-- REQUIRED WORK --
All lines from the one with "Open the add" through the last line of the data below should be copied exactly; please add nothing.

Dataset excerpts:

BEGIN

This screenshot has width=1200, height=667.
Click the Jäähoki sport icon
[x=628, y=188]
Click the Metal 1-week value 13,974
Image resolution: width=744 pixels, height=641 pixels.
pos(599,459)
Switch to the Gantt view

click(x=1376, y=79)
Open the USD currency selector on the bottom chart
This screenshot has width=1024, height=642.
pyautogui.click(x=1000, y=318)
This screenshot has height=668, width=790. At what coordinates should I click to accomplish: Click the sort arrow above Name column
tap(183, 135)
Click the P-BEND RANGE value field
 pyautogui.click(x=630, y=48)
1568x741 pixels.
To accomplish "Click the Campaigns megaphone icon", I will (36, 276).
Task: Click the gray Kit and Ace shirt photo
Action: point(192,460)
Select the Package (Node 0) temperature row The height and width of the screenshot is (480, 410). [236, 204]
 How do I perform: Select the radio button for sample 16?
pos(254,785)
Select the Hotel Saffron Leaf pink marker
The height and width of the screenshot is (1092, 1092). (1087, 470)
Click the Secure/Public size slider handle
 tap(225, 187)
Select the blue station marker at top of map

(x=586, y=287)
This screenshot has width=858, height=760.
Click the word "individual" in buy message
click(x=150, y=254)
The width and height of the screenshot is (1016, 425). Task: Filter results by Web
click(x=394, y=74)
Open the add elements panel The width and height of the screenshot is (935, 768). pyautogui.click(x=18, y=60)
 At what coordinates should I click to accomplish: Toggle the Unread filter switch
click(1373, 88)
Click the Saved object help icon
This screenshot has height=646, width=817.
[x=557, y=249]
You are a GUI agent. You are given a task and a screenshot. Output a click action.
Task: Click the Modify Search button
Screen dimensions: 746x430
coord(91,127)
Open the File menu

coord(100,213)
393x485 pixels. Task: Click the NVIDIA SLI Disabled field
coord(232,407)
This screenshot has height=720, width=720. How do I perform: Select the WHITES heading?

END

-- WRITTEN REPLY --
Open the add elements panel The width and height of the screenshot is (935, 768). pyautogui.click(x=18, y=60)
 At what coordinates should I click to accomplish: Toggle the Unread filter switch
click(1373, 88)
Click the Saved object help icon
This screenshot has height=646, width=817.
[x=557, y=249]
You are a GUI agent. You are given a task and a screenshot. Output a click action.
Task: Click the Modify Search button
Screen dimensions: 746x430
coord(91,127)
Open the File menu

coord(100,213)
393x485 pixels. Task: Click the NVIDIA SLI Disabled field
coord(232,407)
This screenshot has height=720, width=720. How do I perform: Select the WHITES heading?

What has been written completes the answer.